Non, les constellateurs se comportent généralement de façon dirigiste, voire autoritaire. Plutôt que de laisser les systèmes s'auto organiser, ils s'arrogent la place d'experts, cantonnant le client de la constellation et les représentants dans le rôle de “non experts”. Les constellateurs n'ouvrent aucun espace de débat contradictoire et ne soumettent pas leurs dictats à discussion ou à approbation. Cette tendance n'est qu'une conséquence des deux points précédents mais elle signe une vision plutôt rétrograde des systèmes sociaux. Elle explique probablement les accusations de “sectarisme” parfois entendues.

Repenser la pratique des constellations familiales

Pour que la pratique des constellations s'inscrive durablement au 21ème siècle plutôt que dans un moyen âge d'inspiration jésuite et zoulou, il faudrait qu'elle se réorganise autour des fondements de la systémique de 3ème génération :

Ne pas confondre la carte et le territoire. Ce que l'on peut connaître, ce sont des “cartes”, des “représentations” du système, pas sa vérité. Aucune représentation n'est fiable à 100%. Les représentations construites par les constellations devraient donc être testées, validées, étudiées, complétées par des représentations alternatives. Elles devraient faire l'objet de controverses, de discussion et de contestation. Elle devraient être traitées comme des œuvres d'art peut-être belles et touchantes, jamais comme des réalités objectives.

A problème ouvert, solutions multiples. Il y a toujours pluralité de pistes, de schémas d'organisation, de pôles susceptibles de réorganiser le système. Ceci devrait se traduire dans l'attitude des constellateurs (modestie par rapport aux premières solutions proposées) comme dans leur pratique (exploration systématique de plusieurs alternatives).

Relativité des règles. Ce qui est vrai pour Paul peut s'avérer faux pour Jacques. Les constellations pointent avec raison l'importance des règles morales dans l'organisation des systèmes sociaux tout en oubliant volontiers qu'aucune de ces règles n'est universelle, et qu'il faut regarder au cas par cas leur impact sur un système. Attitude qu'on déjà les meilleurs constellateurs rencontrés par l'auteur, malheureusement minoritaires par rapport à la déferlante de discours moralisateurs tenus par leurs collègues.

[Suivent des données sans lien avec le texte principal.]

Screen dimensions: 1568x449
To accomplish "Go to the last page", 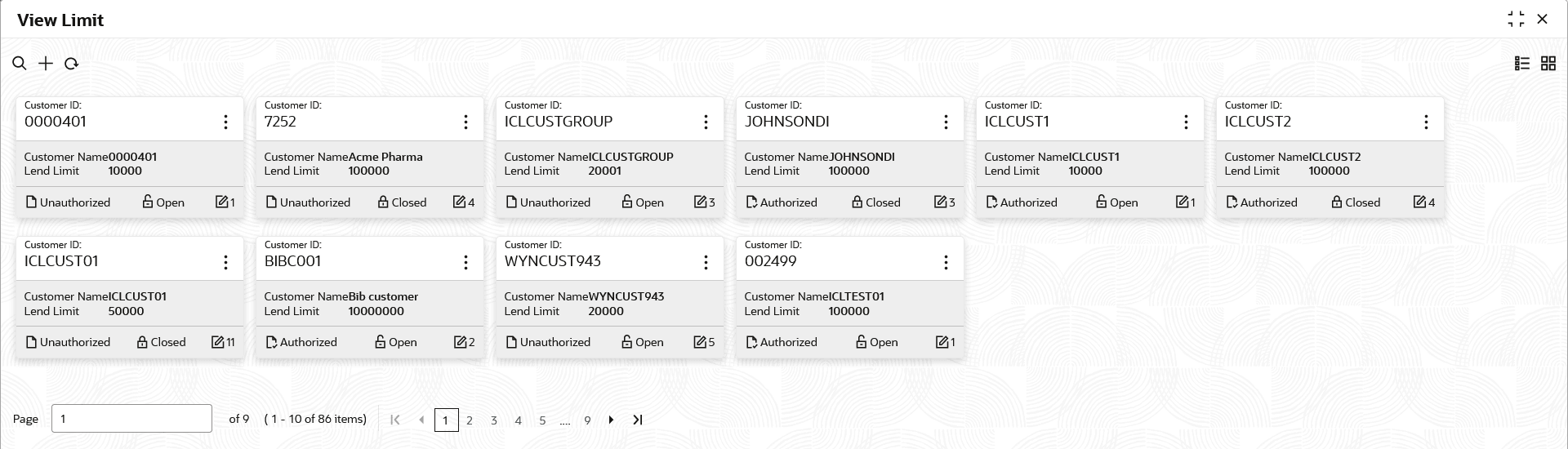I will [638, 420].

Auto-organisation plutôt qu'autoritarisme. Comme l'ont montré à grande échelle le nazisme et le communisme, la volonté d'organiser la société selon des schémas pré établis aboutit généralement à des catastrophes. Les constellateurs devraient donc délibérément renoncer à leurs pratiques interventionnistes pour se recentrer dans un rôle d'incitation à l'expérimentation et à l'auto organisation des acteurs, d'accompagnement du changement.

A quand la refondation des constellations ?

Les constellations sont donc “systémiques” au sens “mi -20ème siècle” du mot. Elles passent malheureusement à côté des connaissances plus récentes relatives aux systèmes sociaux. On ne peut qu'espérer l'émergence de personnalités susceptibles de refondre ces pratiques. Ce qui les rendra tout aussi intéressantes mais moins dirigistes, plus respectueuses et finalement, plus humaines.